Print this page

True story inspires War Dogs

Saturday September 03, 2016 Written by Published in Entertainment
Miles Teller, left, with Jonah Hills who play the main roles in the movie War Dogs which is screening at the Empire Cinema. 16090216 Miles Teller, left, with Jonah Hills who play the main roles in the movie War Dogs which is screening at the Empire Cinema. 16090216

A WAR should theoretically end with a winner and a loser.


But frequently are none. No winners. Only losers.

In fact, it has been said that those involved in war can only suffer losses and the question is not who wins the most but who loses the least.

When President George W Bush led United States to war against Saddam Hussein and the Iraqi forces, it affected the entire world.

The US might have eliminated the force that they were up against but victory came at a cost that somewhat crippled the US economy.

That war has cost US taxpayers more than $3 trillion to date. It also came at a cost of over a million lives, most of whom are believed to have been innocent.

So does anyone benefit from such situation? If so, who are they?

They are a bunch of guys who are known as “war dogs.” These are the manufacturers and suppliers of guns, ammunitions and other devices used in a war.

And now movie director Todd Phillips has made a biographical crime/war/comedy-drama, War Dogs, which is about two friends who hustle their way to fulfilling the American dream.

The movie is set in 2005 during the US war with Iraq.

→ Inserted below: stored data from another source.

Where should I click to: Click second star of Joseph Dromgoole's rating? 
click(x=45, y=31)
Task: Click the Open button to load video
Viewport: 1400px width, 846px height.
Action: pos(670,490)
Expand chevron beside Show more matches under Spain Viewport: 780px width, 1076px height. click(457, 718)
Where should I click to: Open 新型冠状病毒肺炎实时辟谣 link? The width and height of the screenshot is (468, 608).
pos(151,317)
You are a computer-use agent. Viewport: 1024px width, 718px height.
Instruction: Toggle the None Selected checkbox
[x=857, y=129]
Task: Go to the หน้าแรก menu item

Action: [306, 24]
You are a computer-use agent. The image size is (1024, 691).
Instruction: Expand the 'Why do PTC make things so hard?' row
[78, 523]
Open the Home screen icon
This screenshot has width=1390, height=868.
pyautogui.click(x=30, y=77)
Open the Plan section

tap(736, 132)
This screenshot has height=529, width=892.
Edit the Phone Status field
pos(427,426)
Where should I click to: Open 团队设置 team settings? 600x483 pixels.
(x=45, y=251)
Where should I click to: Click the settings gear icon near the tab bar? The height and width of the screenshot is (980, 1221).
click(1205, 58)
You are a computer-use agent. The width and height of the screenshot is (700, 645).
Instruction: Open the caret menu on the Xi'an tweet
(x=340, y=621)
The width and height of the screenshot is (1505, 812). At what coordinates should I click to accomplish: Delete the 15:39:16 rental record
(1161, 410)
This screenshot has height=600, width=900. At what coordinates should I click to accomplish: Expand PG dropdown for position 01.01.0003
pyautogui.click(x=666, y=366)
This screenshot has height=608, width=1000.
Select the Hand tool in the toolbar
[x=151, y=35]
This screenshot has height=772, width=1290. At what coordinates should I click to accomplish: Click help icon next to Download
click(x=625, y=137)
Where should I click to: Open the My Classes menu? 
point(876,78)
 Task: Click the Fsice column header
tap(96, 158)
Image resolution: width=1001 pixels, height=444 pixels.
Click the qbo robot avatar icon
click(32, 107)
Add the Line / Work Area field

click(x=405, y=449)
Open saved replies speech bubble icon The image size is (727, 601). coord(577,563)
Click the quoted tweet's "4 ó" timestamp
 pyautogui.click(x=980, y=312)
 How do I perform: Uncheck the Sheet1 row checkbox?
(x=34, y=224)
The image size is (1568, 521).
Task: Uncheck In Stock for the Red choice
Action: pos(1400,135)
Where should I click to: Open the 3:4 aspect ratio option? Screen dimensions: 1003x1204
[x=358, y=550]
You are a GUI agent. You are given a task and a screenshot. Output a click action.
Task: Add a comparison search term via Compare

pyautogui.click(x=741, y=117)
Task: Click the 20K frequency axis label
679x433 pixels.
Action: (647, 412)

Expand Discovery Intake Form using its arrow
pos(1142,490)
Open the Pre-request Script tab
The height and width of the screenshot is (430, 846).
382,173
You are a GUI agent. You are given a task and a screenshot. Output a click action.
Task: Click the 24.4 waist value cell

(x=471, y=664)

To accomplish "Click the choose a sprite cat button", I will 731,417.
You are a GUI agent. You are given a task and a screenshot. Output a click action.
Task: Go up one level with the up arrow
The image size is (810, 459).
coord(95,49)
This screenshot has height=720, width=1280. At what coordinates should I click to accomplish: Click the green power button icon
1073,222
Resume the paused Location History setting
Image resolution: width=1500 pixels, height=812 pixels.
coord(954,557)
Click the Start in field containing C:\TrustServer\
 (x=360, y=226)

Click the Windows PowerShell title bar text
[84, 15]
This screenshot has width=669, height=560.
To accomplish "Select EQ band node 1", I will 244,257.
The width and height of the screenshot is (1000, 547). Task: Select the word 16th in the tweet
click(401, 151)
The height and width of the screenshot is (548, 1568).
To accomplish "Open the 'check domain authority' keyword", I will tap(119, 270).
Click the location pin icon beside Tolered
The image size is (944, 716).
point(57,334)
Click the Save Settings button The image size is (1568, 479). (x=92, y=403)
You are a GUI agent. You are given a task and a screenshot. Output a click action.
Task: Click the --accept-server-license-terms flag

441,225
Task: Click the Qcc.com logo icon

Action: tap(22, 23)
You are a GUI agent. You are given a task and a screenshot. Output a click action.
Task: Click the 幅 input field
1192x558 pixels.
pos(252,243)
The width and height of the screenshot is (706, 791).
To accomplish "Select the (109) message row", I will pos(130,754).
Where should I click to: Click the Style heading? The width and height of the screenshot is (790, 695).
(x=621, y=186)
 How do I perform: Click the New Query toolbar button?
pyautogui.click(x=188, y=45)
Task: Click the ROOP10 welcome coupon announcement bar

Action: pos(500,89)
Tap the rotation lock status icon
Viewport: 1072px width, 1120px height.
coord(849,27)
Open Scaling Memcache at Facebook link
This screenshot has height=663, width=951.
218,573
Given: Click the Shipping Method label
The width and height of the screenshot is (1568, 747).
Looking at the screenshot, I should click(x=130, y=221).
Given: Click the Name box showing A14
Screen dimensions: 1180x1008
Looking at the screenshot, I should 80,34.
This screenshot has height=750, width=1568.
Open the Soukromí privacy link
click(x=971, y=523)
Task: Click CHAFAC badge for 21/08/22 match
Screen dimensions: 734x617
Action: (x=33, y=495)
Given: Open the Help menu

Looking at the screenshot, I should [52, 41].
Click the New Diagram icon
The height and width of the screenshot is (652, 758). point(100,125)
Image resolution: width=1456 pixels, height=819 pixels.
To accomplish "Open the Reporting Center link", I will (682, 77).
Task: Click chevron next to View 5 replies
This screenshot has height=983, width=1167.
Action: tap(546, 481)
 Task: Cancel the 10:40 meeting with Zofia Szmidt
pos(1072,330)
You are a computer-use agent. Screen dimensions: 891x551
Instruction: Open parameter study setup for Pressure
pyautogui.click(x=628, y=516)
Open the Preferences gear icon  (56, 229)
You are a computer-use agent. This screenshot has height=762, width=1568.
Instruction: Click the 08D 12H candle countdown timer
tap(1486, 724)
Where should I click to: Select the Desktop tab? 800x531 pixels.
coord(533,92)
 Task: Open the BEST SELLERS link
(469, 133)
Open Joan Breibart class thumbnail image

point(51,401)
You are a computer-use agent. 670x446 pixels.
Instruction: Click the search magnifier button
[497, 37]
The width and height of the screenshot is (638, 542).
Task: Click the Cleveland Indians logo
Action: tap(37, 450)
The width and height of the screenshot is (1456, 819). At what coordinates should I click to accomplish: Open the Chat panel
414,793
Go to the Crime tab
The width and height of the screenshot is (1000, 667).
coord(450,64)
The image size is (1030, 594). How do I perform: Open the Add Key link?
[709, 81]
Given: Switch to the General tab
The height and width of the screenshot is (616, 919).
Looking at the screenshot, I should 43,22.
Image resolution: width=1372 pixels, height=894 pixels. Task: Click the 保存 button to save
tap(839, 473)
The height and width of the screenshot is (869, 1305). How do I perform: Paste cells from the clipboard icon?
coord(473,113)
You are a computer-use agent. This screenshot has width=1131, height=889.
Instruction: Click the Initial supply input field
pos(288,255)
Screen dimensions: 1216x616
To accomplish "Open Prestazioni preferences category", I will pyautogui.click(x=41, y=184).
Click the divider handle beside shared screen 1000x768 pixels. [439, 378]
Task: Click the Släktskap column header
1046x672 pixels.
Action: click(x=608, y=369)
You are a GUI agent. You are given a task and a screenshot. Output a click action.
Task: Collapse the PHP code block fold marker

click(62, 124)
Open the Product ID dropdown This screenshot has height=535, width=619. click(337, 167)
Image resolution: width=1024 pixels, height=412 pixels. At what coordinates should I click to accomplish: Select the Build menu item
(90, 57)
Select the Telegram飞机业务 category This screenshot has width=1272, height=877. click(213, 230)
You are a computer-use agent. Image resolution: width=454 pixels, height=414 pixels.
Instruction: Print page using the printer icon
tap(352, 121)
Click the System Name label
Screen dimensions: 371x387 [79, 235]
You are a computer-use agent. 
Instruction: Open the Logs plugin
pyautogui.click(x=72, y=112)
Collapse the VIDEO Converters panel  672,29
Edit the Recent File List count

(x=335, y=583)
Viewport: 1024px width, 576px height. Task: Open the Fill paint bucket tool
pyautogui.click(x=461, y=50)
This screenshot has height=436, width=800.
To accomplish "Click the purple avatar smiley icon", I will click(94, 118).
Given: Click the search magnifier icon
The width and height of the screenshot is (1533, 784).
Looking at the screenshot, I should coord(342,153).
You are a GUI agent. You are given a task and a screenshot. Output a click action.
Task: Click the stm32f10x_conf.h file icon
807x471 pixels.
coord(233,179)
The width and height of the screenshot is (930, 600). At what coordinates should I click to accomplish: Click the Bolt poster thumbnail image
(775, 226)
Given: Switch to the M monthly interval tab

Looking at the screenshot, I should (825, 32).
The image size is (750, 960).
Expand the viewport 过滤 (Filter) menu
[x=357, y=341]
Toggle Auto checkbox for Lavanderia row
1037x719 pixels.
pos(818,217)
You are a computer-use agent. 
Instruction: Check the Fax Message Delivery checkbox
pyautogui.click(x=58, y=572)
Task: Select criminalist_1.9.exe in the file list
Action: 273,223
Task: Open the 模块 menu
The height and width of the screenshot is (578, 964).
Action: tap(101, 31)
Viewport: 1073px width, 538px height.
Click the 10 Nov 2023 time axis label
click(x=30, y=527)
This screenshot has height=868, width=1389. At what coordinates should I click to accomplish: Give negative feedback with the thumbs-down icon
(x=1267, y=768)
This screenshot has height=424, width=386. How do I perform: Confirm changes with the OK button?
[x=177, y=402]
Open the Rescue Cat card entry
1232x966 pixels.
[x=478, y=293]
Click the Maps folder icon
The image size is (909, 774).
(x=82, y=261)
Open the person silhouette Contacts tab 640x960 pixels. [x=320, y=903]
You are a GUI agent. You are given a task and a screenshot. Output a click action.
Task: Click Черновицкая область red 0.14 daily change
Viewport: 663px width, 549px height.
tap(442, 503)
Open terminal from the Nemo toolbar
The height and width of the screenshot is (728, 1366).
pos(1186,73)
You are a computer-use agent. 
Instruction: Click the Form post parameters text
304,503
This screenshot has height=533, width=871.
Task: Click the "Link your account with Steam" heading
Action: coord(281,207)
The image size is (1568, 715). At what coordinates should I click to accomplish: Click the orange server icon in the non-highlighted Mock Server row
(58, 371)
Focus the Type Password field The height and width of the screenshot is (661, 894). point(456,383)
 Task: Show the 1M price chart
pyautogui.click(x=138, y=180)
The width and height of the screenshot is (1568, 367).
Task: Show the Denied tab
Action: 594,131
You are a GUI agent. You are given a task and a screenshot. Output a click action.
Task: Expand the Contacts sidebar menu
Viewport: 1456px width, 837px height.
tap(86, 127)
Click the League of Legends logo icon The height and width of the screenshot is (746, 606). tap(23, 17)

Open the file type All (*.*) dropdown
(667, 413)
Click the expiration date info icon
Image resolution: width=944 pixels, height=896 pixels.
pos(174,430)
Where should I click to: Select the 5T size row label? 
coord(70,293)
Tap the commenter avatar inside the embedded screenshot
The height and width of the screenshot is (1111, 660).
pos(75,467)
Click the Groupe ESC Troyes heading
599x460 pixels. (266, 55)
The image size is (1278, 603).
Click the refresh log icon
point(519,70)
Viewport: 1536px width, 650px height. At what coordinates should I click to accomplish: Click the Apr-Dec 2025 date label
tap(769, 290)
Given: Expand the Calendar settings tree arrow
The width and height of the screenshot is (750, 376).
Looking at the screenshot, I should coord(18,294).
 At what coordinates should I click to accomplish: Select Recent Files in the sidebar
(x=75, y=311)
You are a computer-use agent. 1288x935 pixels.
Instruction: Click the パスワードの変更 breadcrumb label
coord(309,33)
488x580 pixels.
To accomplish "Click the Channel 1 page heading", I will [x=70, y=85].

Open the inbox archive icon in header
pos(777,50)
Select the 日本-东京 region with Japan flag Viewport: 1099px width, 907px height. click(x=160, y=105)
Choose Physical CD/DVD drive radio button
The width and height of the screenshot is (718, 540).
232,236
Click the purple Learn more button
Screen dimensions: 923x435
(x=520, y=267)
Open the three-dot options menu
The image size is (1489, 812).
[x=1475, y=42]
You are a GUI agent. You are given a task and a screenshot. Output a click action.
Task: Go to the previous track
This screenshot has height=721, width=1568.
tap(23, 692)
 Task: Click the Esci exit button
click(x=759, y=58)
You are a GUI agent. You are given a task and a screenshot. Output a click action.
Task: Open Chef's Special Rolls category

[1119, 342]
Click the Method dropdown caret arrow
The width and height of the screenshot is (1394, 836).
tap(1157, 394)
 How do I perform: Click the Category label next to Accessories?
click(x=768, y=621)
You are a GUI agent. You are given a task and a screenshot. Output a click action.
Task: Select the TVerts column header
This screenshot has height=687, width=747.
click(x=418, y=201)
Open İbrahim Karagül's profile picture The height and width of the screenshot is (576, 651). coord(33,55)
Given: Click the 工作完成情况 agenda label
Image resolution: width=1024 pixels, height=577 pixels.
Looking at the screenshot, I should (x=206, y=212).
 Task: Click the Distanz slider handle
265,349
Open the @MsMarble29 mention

David Packouz (Miles Teller) is a struggler. He has been fired from a number of jobs and works as a masseur in Miami Beach, Florida.

David has an insatiable itch to make quick money. He invests his whole life savings in a blanket business which fails to see the light of the day.

Dejected and lost, he meets his childhood friend Efraim Diveroli (Jonah Hill) at a funeral where the latter offers a chance to David to make big bucks by becoming an international arms dealer.

With the impending responsibility of becoming a father for the first time, David feels he has no choice but to be part of Efraim’s scheme.

Together, the two exploit a government initiative that allows businesses to bid on US military contracts.

Initially starting small, the two fight considerable odds, including driving through the “triangle of death” to hand-deliver several thousand Beretta pistols to US Troops stationed in Baghdad.

This lands them a massive $300 million deal to supply Afghan forces with arms, including 100 million rounds of AK-47 ammunition.

With big money comes even bigger risk and the rest of the movie is about how the duo try and pull this deal through.

I expected War Dogs to be a comedy, pumped with doses of rib-tickling jokes to have me almost rolling on the floor laughing. I was wrong.

Director Phillips is known for movies such as the Hangover series which is probably one of the funniest movies I have seen coming out of Hollywood.

In War Dogs, he went for something serious. He ventured into uncharted waters and sailed through flawlessly.

There are a few sequences that will have you grinning, but the detailing of the story within the two hour frame is the one that stands out from the rest of the elements.

Phillips has clearly brought the best out of the actors especially Hill, who effortlessly plays a larger than life character, who is a good liar, with crazy impulses and roller-coaster emotions.

War Dogs is not only about opportunists who leave their humility behind to make the most of the situation, no matter how dreadful. It is also about the loopholes in high security organisations such as the US military that attract opportunists like them.  

As Efraim says in the movie, “Everyone’s fighting over the same pie and ignoring the crumbs. I live off crumbs.”

War Dogs tells you why it’s sometimes better to live off crumbs.